Your assignment> Start with the first line of the data and end with the line that holds "[PlayCentral-Startseite] (31, 10)"; write out each one exactly.

Stored data>
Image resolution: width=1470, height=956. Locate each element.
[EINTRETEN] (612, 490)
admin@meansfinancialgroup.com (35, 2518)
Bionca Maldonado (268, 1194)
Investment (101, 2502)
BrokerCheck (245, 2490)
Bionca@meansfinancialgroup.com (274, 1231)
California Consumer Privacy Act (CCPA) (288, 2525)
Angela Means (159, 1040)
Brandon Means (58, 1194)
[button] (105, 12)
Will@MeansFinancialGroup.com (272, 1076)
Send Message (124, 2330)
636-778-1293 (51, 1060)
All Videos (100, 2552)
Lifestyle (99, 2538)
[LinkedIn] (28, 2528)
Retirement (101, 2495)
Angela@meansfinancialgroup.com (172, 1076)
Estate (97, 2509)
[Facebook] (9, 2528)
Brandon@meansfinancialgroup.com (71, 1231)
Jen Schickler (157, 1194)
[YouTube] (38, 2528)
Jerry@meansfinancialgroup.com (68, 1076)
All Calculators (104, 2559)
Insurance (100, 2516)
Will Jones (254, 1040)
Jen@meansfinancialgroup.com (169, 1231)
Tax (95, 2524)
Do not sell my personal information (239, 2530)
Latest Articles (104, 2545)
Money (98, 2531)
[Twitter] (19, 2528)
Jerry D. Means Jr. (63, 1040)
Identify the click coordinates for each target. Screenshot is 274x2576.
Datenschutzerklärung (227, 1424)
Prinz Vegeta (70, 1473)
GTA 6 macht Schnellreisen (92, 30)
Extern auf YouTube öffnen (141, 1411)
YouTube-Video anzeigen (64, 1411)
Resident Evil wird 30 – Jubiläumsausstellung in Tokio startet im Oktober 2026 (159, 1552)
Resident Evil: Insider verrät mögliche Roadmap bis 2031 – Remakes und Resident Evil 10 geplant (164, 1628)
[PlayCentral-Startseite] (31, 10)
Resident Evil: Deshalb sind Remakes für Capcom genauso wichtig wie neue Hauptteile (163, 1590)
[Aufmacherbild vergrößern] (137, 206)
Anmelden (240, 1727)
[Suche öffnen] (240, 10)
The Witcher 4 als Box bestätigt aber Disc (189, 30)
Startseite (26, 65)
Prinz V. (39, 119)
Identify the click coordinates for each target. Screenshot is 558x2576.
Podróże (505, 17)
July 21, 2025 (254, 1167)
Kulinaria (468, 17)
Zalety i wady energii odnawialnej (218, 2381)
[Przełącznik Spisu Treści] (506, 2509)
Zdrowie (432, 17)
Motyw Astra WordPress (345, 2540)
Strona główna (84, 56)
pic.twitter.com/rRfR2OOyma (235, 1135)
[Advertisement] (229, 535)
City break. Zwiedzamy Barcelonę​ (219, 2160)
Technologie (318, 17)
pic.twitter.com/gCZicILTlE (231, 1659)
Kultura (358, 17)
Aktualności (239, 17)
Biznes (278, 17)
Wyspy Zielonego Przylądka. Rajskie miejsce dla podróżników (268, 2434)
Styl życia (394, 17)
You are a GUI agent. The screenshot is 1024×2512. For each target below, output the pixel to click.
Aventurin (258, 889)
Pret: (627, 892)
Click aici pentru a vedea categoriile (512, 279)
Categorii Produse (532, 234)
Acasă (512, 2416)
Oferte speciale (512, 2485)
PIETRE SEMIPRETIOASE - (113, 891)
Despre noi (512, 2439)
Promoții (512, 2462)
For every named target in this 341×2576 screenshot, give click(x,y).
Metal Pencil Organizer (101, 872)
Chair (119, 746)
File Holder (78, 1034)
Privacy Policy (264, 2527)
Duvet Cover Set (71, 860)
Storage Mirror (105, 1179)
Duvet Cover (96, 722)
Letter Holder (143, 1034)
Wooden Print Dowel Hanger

Answer box>
Image resolution: width=1470, height=956. Locate each element.
[EINTRETEN] (612, 490)
admin@meansfinancialgroup.com (35, 2518)
Bionca Maldonado (268, 1194)
Investment (101, 2502)
BrokerCheck (245, 2490)
Bionca@meansfinancialgroup.com (274, 1231)
California Consumer Privacy Act (CCPA) (288, 2525)
Angela Means (159, 1040)
Brandon Means (58, 1194)
[button] (105, 12)
Will@MeansFinancialGroup.com (272, 1076)
Send Message (124, 2330)
636-778-1293 (51, 1060)
All Videos (100, 2552)
Lifestyle (99, 2538)
[LinkedIn] (28, 2528)
Retirement (101, 2495)
Angela@meansfinancialgroup.com (172, 1076)
Estate (97, 2509)
[Facebook] (9, 2528)
Brandon@meansfinancialgroup.com (71, 1231)
Jen Schickler (157, 1194)
[YouTube] (38, 2528)
Jerry@meansfinancialgroup.com (68, 1076)
All Calculators (104, 2559)
Insurance (100, 2516)
Will Jones (254, 1040)
Jen@meansfinancialgroup.com (169, 1231)
Tax (95, 2524)
Do not sell my personal information (239, 2530)
Latest Articles (104, 2545)
Money (98, 2531)
[Twitter] (19, 2528)
Jerry D. Means Jr. (63, 1040)
Identify the click coordinates for each target. Screenshot is 274x2576.
Datenschutzerklärung (227, 1424)
Prinz Vegeta (70, 1473)
GTA 6 macht Schnellreisen (92, 30)
Extern auf YouTube öffnen (141, 1411)
YouTube-Video anzeigen (64, 1411)
Resident Evil wird 30 – Jubiläumsausstellung in Tokio startet im Oktober 2026 (159, 1552)
Resident Evil: Insider verrät mögliche Roadmap bis 2031 – Remakes und Resident Evil 10 geplant (164, 1628)
[PlayCentral-Startseite] (31, 10)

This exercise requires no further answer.